Nobody knows how long it will take to rebuild, but it will clearly be a long, halting process of ups and downs, hopes and ulcers, spinning itself out through a series of years. As George Soros said last week, “There’s no sign that we are anywhere near a bottom.”
What are we to do? Practically, we can acquire unusual skills and seek unorthodox jobs. Every environment I’ve ever been in or learned about, business or academic, needs people that can bridge multiple worlds: For example, the pharmaceutical industry needs people with biomedical engineering and English skills, medical ethics needs divinity and medicine know-how, sustainable policy-making needs students of sociology and environmental engineering, cutting-edge manufacturing values expertise in chemistry and computer science, and global business has room for specialists in economics and Japanese.

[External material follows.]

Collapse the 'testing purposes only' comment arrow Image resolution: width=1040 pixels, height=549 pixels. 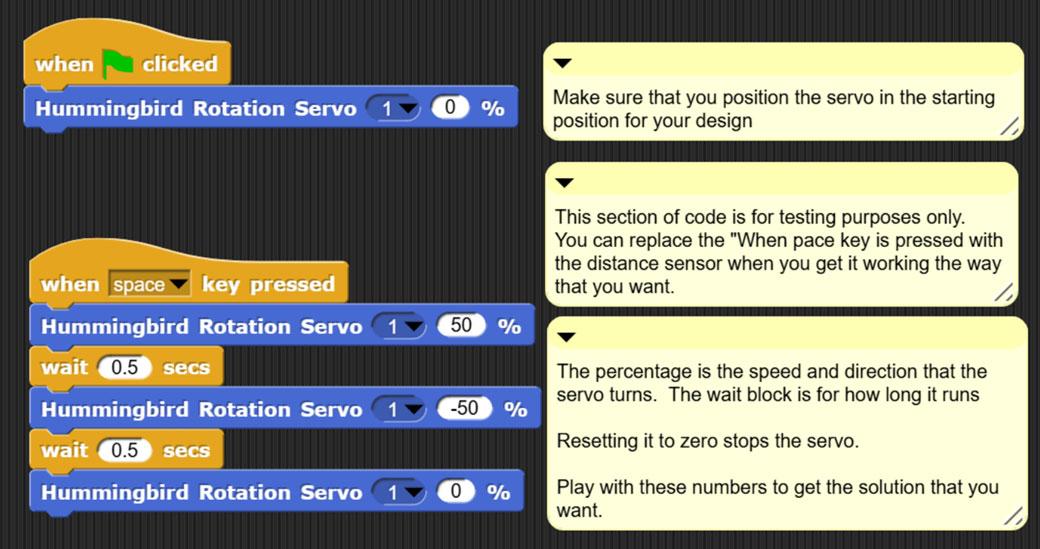pyautogui.click(x=563, y=183)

By combining abilities and expanding our range, we can buffer ourselves against the whims of the world.
Psychologically, we have got to face the truth. Patience, attention and kindness usually prevail in the long run, but we may be in for quite a long run indeed. The first step toward a solution is admitting that we — as Americans, as Yalies and as individuals — have a problem.
And then what? Here too, my gut knows a truth: as part of the ulcer’s cure, I’ll be looking for oases of quiet and calm. Friends, family, meditation and exercise are havens far older than collateralized debt obligations.
Justin Kosslyn is a senior in Ezra Stiles College.